Collected data
Start of Block
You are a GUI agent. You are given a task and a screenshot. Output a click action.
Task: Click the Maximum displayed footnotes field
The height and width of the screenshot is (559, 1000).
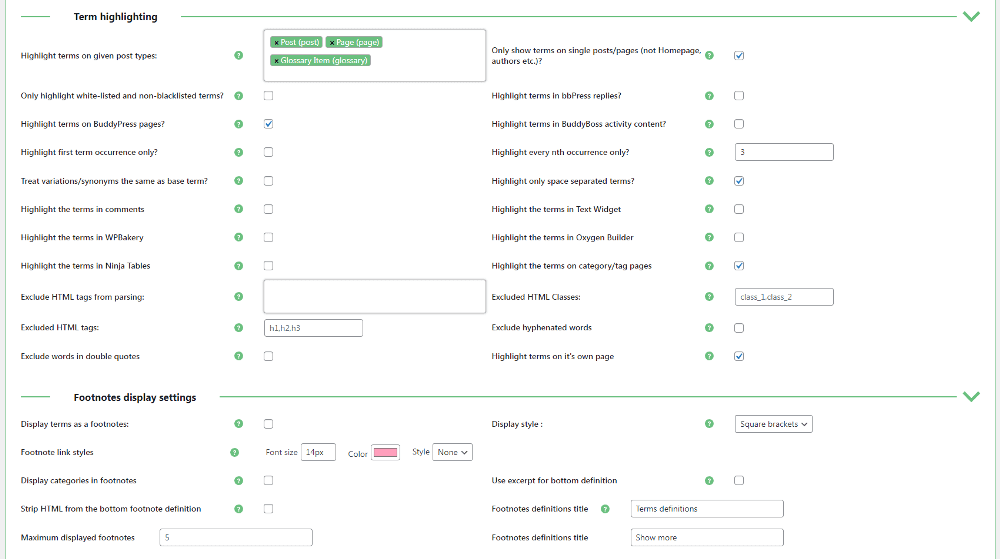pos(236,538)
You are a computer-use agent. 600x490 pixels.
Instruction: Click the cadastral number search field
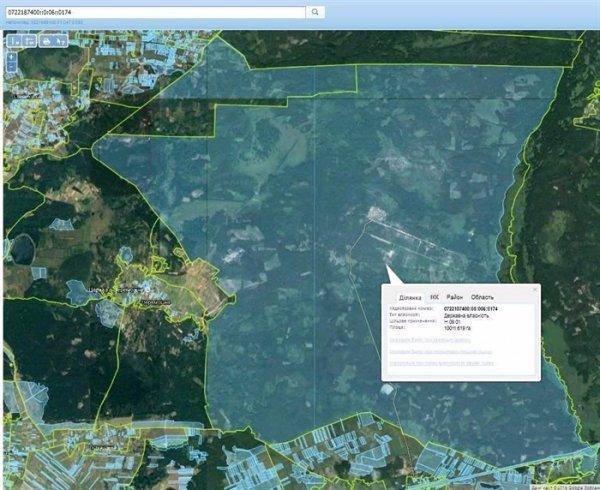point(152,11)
End of Block
» Problem to solve
Produce an exact copy of each line of data, skipping embedded images.

» Exercise solution
You are a GUI agent. You are given a task and a screenshot. Output a click action.
Task: Click the Maximum displayed footnotes field
The height and width of the screenshot is (559, 1000).
pos(236,538)
You are a computer-use agent. 600x490 pixels.
Instruction: Click the cadastral number search field
point(152,11)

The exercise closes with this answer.